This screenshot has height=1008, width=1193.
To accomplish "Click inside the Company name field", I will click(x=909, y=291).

□ □ □ □

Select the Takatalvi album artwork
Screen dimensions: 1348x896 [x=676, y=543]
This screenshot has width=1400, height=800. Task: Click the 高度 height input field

□ □ □ □

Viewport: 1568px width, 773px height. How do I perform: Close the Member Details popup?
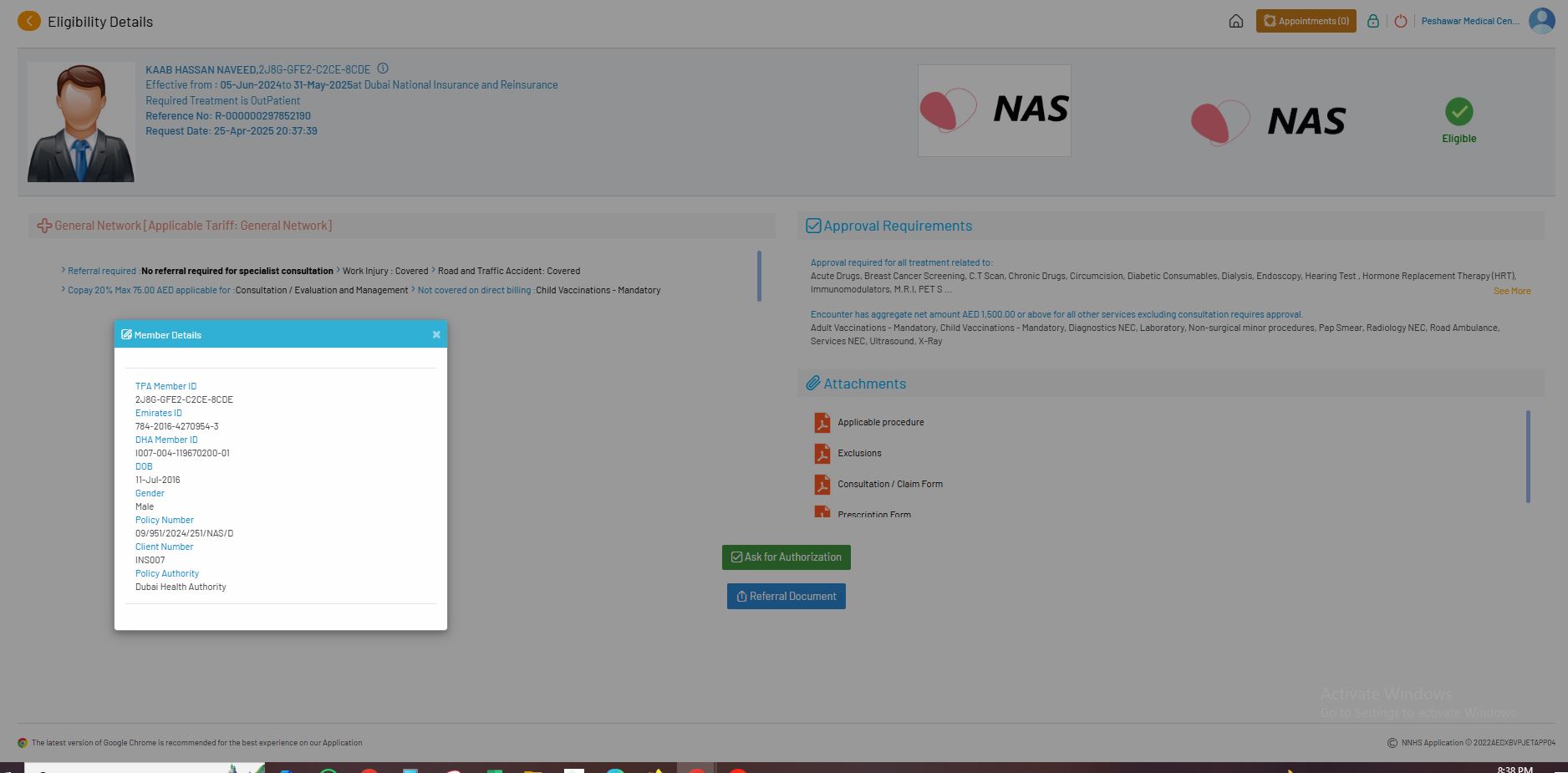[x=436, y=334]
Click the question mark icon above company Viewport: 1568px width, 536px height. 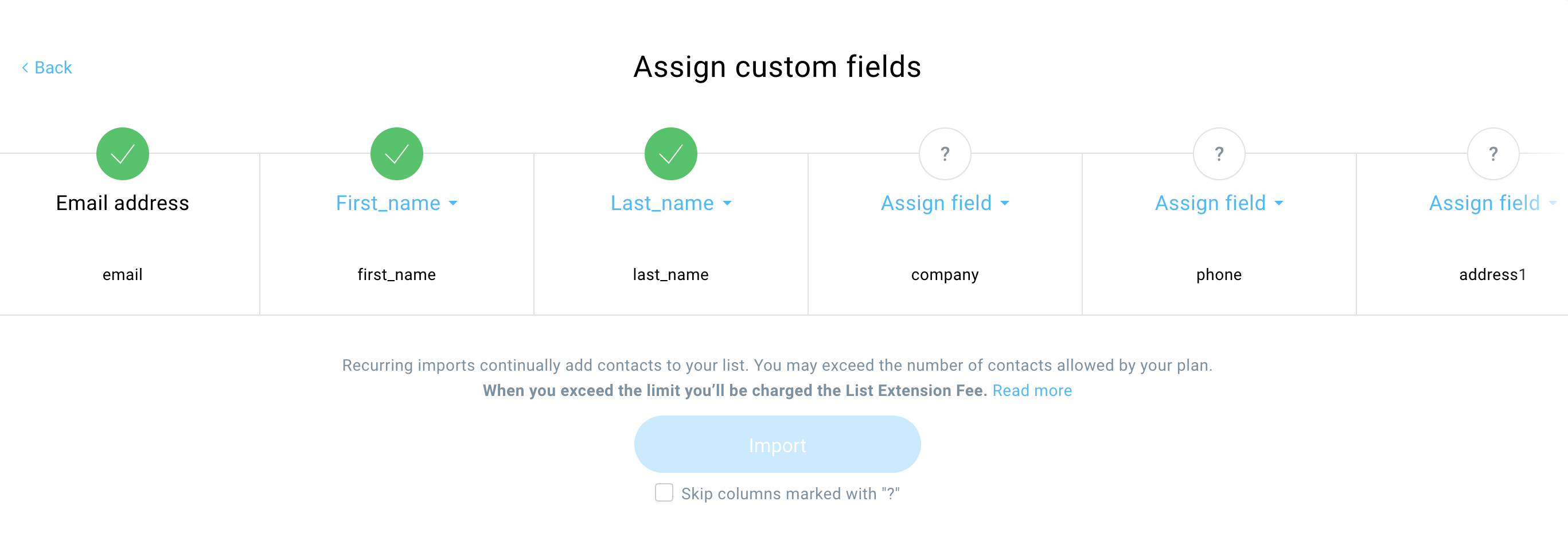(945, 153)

□ □ □ □

Problem to solve: Take every line from the data that contains the word "screenshot".

Answer to this exercise:
This screenshot has height=1008, width=1193.
This screenshot has width=1400, height=800. Task: Click the 高度 height input field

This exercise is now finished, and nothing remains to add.